Where to begin with Systems Thinking and Complex Systems


I recently asked Matt Nish Lapidus on some direction on systems thinking and or designing for larger complex systems and wondered if anyone else had any thoughts or ideas on where to to begin. I’ve sort of crossed the threshold where the tools and frameworks for usability, interaction design and user experience design work on enclosed systems but aren’t well suited for big picture thinking. I’m familiar with experience maps and having been using them to hit cross channel designs but lets go deeper!

Shigeo Katsura


Hey Shigeo

Resmini and Rosati’s “Pervasive Information Architecture” is a good place to start. If you’re looking for something more high level, some of the most interesting systems thinking I’ve seen lately comes from Lean (not lean startup, but lean thinking and systems theory). Check out Dave Snowden’s work, and his company Cognitive Edge. He has a great model called Cynefin that helps understand systems via domains (simple, complicated, complex, chaotic, disorderly), which I have found really useful. If you’re looking to go even more high level, see Actor-Netork Theory (Bruno Latour, John Law, et al). Latour especially articulates how human and non-human actants exist within complex systems.



Hi Shigeo,

If you want to dig deeper into how to engage with systems, here are a couple of decent and in-depth entry points that I would recommend:

  • The Fifth Discipline - The Art and Practice of the Learning Organization (Peter Senge)
  • Systems Thinking, Systems Practice (Peter Checkland)

One of the fields that has done the best work in thinking about how to act with, and in complex systems is the domain of warfare. I consider “Warfighting” (http://www.clausewitz.com/readings/mcdp1.pdf) to be one of the best pieces of writing on the subject - it’s an incredibly succint and insightful piece, and worth reading, even if you disagree with the context of the ideas.

Another great read (and heavily informed by the domain of cybernetics) is the “Little Grey Book” that Paul Pangaro, Hugh Dubberly and others worked on in the early 00’s. (http://pangaro.com/littlegreybook.pdf). We’ve referred to it extensively over the years as we’ve thought about the design of our own business at Normative. Highly recommended.

Part of the challenge of learning about “systems thinking” is that it isn’t a single field, and you can’t improve your understanding of systems by adopting and practicing a single viewpoint or set of tools. The best way I can describe how I’ve come to think about systems work is that good systems thinking is a reflexive, learning mindset that recognizes that an answer will never be found, but that understanding always increases. I believe the act of modeling is more valuable than the model itself. This may not be a popular view, but it’s been very helpful for me.

My recommendation for going deeper into the world of systems thinking; read lots of different perspectives on systems “thinking” and let them start to fit together into a systems mindset that works for you. The best way to get good answers it to ask good questions, and I can’t think of a better application of this idea then the practice of thinking about systems.

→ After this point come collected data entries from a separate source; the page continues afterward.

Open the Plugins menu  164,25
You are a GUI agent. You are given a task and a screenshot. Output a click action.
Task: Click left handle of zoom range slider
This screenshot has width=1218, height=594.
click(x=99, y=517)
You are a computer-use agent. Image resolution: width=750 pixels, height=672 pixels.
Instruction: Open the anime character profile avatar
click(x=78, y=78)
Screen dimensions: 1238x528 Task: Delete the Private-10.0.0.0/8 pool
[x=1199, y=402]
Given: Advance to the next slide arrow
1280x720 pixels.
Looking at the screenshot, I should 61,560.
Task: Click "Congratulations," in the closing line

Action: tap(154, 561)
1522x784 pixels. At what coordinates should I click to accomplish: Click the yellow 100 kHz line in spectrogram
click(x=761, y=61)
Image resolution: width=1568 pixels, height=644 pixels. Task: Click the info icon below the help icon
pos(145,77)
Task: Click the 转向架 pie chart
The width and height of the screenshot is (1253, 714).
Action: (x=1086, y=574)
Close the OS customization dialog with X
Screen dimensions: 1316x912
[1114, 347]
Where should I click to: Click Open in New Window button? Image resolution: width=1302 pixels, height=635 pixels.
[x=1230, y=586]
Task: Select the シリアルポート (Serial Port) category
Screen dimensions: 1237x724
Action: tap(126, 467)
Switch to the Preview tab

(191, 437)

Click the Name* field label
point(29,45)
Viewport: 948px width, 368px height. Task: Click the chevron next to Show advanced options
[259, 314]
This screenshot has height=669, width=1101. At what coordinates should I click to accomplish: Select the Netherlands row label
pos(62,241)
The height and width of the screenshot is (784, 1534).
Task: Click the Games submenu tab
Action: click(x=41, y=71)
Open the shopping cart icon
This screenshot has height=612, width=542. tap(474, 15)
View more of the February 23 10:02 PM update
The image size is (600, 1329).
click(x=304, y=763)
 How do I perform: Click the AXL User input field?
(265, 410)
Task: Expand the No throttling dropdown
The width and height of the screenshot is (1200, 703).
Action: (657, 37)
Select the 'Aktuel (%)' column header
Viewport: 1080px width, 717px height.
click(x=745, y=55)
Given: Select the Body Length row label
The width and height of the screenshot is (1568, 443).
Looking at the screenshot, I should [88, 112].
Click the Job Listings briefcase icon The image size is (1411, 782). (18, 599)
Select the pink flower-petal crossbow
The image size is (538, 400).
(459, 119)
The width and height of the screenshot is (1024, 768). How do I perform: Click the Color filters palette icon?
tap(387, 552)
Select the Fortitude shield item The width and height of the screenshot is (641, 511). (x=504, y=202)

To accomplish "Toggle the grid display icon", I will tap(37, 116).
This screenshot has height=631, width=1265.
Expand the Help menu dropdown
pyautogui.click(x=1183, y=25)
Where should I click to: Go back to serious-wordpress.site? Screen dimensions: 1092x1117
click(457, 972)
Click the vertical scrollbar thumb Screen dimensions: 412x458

And have fun, this is exciting stuff and well worth your time!




Donella Meadows “Leverage Points” is a classic on where you can most effectively intervene in a system. It is one I go back to over and over!

Available here: http://www.donellameadows.org/archives/leverage-points-places-to-intervene-in-a-system/


Also happens that the Systems Thinking and Design conference is happening now in Olso. Ahh, to be in Oslo.


What are some ways to connect people back to the system at play?

Seems teams get caught up in the details or their roles but dont always have the time to navigate to the systems around them and the implications on their work.



I really appreciate the replies everyone, I’m pretty excited. I’ll have lots to sink my teeth into for the next two months. More questions to come soon!